This is a guest blog written by Meike de Goede, lecturer at Leiden University.
On Victimhood and Redemption – Lumumba and historic imagery in the Congo
In her recent blogpost ‘Legendary Words’, Mirjam de Bruijn asks the important question what today’s critical voices in Africa do with the words of people like Lumumba, Sankara and Fanon, inspirational heroes and activists of a past generation. When I lived in Kinshasa, I learned from young people, ngo workers, political activists, but also members of the political elites, police and army, and business elites that Lumumba is indeed an important symbol that practically all Congolese people carry in their hearts and minds. But it is not his words that have made such a lasting impression. In a recent article I argued that, instead, it is his death and the meaning of his death in Congolese history that carries the symbolic value. His death that has become almost like an original sin of independent Congo and from which people seek redemption ever since.
The symbolism of the tragedy of Lumumba is deeply Christian. In Congolese visual art he is often portrayed with the three crosses of Golgotha on the background. He died to save the people of the Congo. The fact that there are no physical remains of his body thus adds to the symbolic value of Lumumba as messiah. In the eyes of many Congolese, former colonial power Belgium and its American allies killed Lumumba because they did not want Congo to be truly free. Lumumba was claiming that true freedom when he uttered that impromptu speech on Independence Day and thus had to die.

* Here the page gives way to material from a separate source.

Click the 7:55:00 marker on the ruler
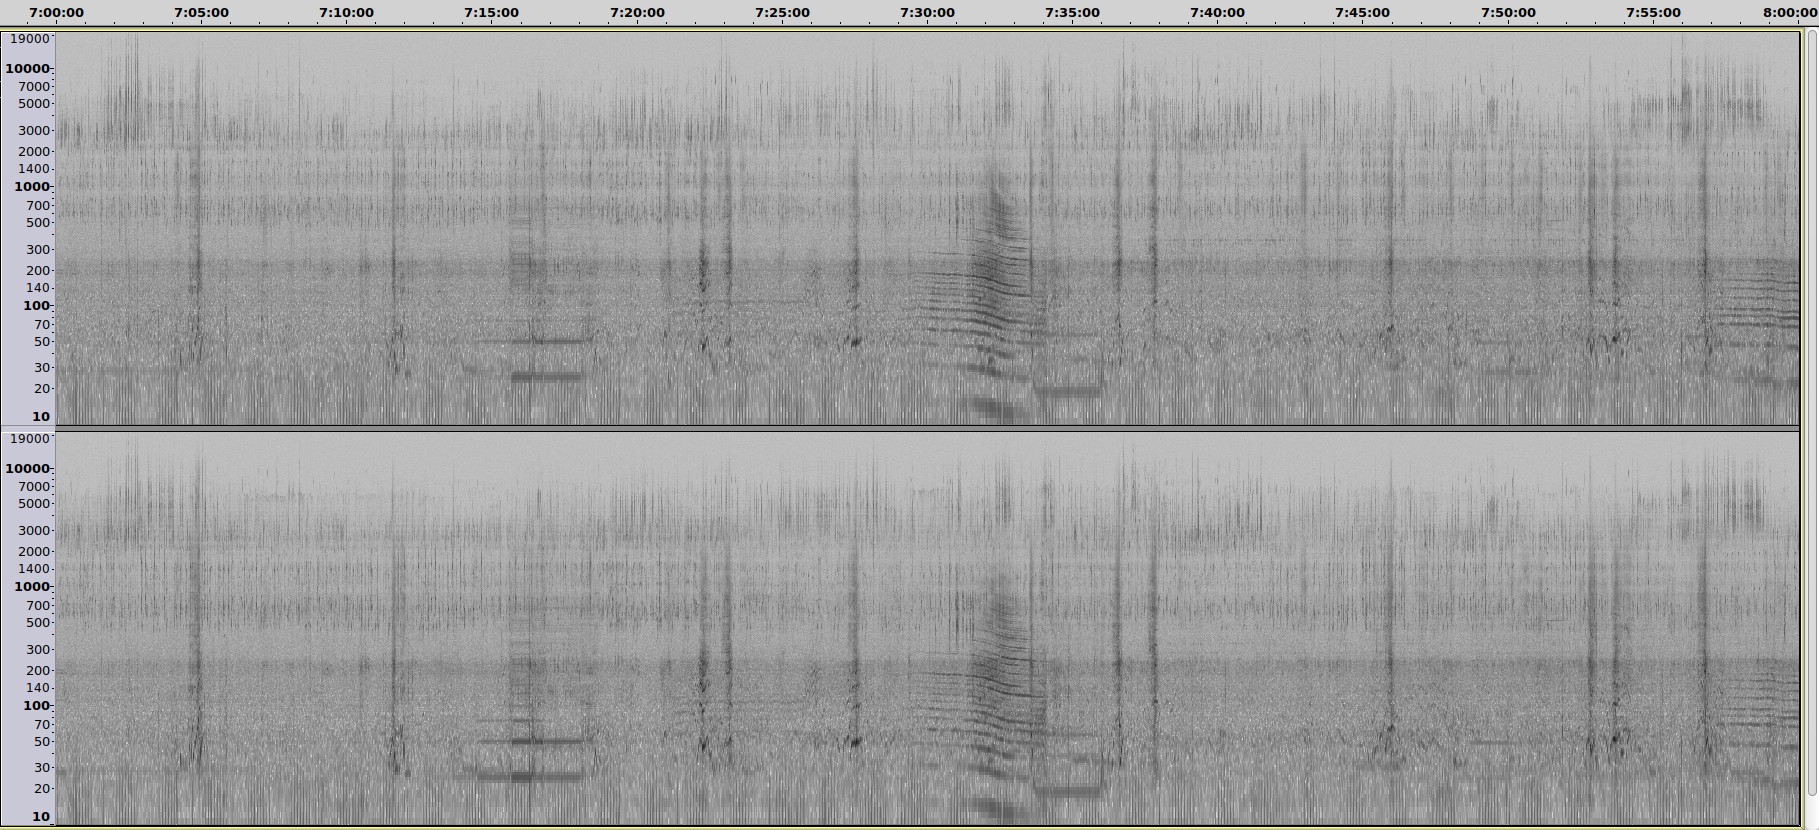 [x=1653, y=13]
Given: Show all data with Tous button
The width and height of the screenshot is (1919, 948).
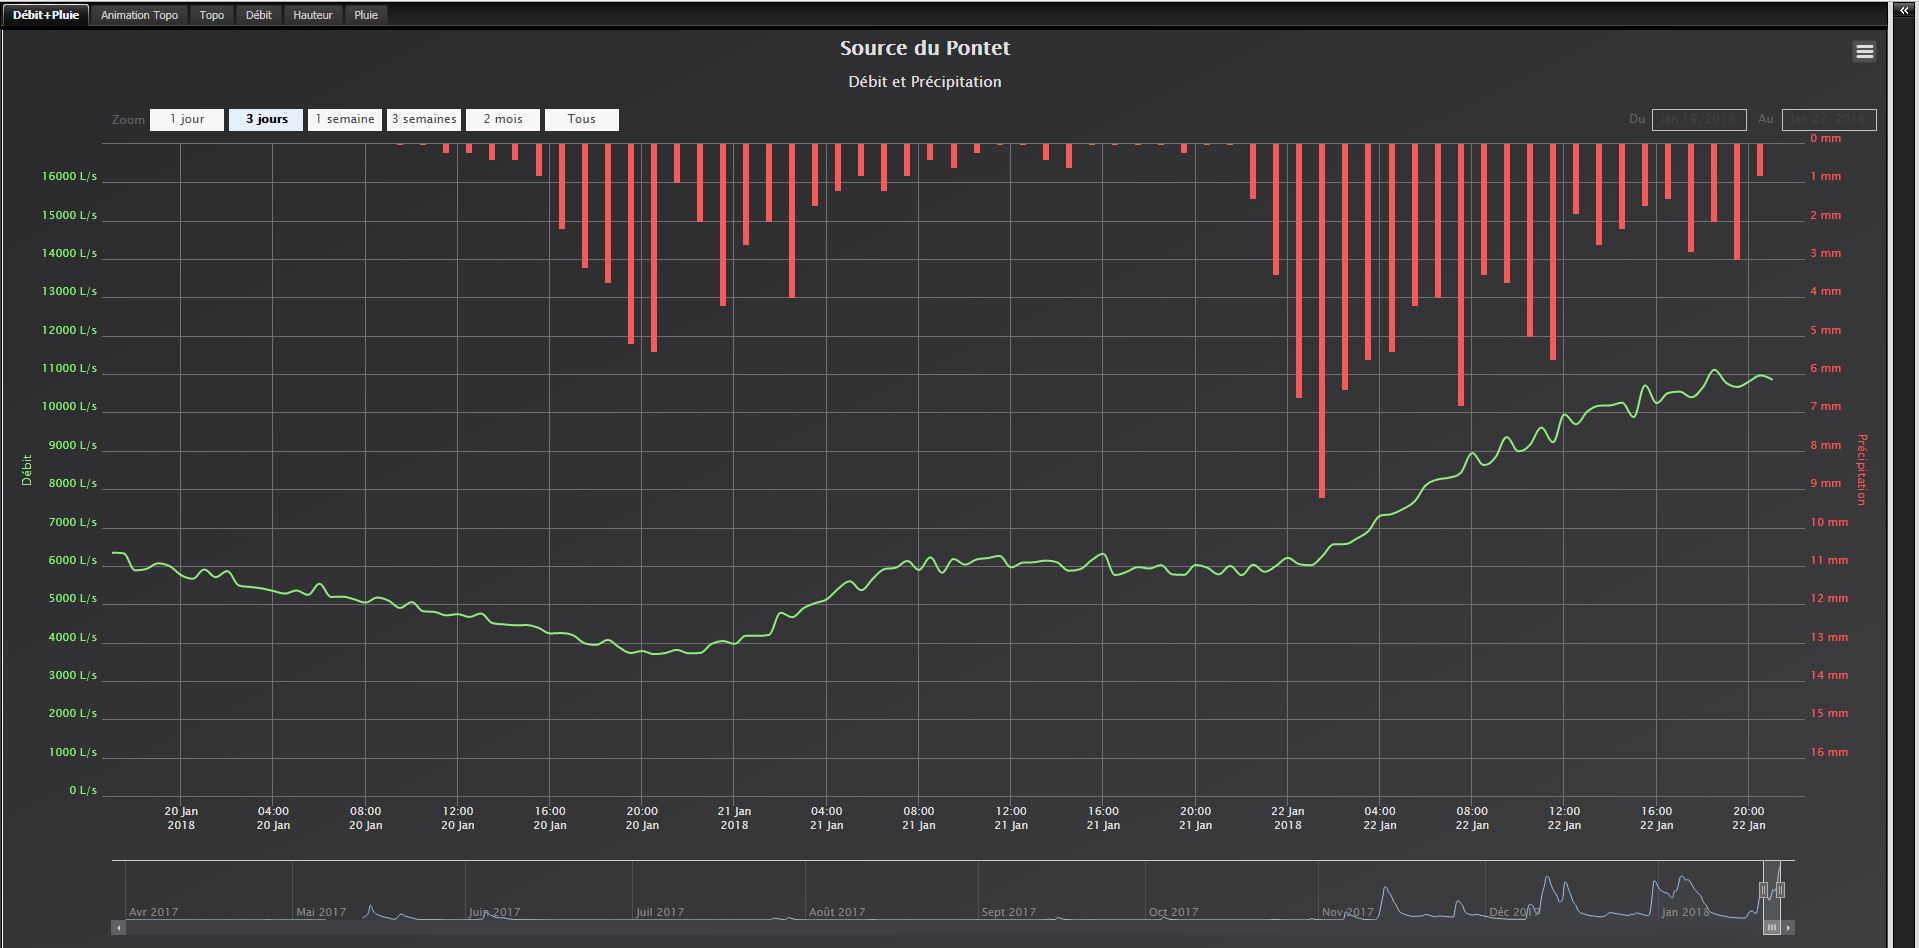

For the people of Congo today, what happened to Lumumba remains an important lesson about how the world works. And people are constantly reminded that this remains to be so. The fight for true freedom, for redemption from this original sin, remains the political struggle for the Congolese for a genuine independence. The perpetual misery that the country has known since its independence is framed in this meta narrative of perpetual victimhood of foreign domination. According to this view on history, Mobutu was a pawn of Western powers, Rwandese intervention in 1996 was instrumentalized by Western powers through its pawn Rwanda, and the perpetual conflict ever since is only the latest in a series of strategies to prevent Congo from being truly sovereign and for the people to profit from the country’s wealth. Lumumba thus represents the perpetual relations of domination and subordination between the powerful western world and Africa, and the almost impossible quest for redemption.
Identifying with Lumumba the saviour of the dignity and freedom of the Congo is therefore almost a necessary discourse for anybody that advocates real change in this troubled country. When Laurent-Désiré Kabila (a self-proclaimed Lumumbist freedom fighter) was shot dead, a popular comment was that he was ‘shot by his body guard, remote controlled by the West’. Laurent-Désiré Kabila was very unpopular with Western powers, and claimed that his toppling of Mobutu was the completion of the struggle for independence. A few years later he was dead, in the eyes of many Congolese, it was history repeating itself.
Besides the power of the words that Lumumba spoke, the imagery of Lumumba is a truly powerful narrative of perpetual victimhood that frames people’s understanding of their relations with the rest of the world and with the whole industry of development aid and peacebuilding that has swarmed the country in recent decades.
Paradoxically, the imagery of Lumumba simultaneously claims and denies agency. People find inspiration to claim true freedom and dignity, and to break the dark cloud of victimhood that hangs over Congo ever since the death of Lumumba, to fight for redemption. This is a truly effective populist political discourse that any aspiring political leader will draw on. On the other hand, it is a narrative that essentially emphasises the lack of agency to determine one’s own destiny and the inability to ever escape the perpetual misery of an all-powerful west that continues to dominate Congo using whatever means necessary. It is a narrative of victimhood, a promise of heroic victimhood that succeeds in redeeming Congolese people, and a warning of tragic victimhood that can essentially never escape victimhood. As such it has become a paradoxical narrative that enables current President Kabila to argue that he is fighting to reclaim Congolese dignity, while people simultaneously know that he can actually not achieve this, or he will pay for it with his life. Even opposition members told me that they understood that President Kabila has his hands tied – ‘look what happened to his father’.
The tragedy of Lumumba has thus become the tragedy of the country and its people as a whole – captured in a ruthless game of power and money in which they are only objects. They cannot control their destiny, claim and exercise their sovereignty. Herein lies the true tragedy of the history of Lumumba for Congo today – the narrative perpetuates a position of victimhood and make people believe they lack agency, to take control over their lives and make the changes they so desperately need and deserve. The events with Lumumba have left the Congolese with a fundamental distrust with the rest of the world. A meta narrative that is so strong, and that people see constantly repeated throughout the course of history, that people have lost the confidence that they can escape from it, trusting neither western donors nor Congolese political elites. But it is also a narrative that continues to call for redemption and that gives people hope when redemption seems possible. It is at such moments that Lumumba becomes an inspiration for political action. Congo is at a crossroads, again. Will people use the imagery of Lumumba to strive for redemption, to escape from perpetual subjection to bad-governance and to claim the agency to establish democracy, good governance and the true, genuine freedom that Lumumba represents?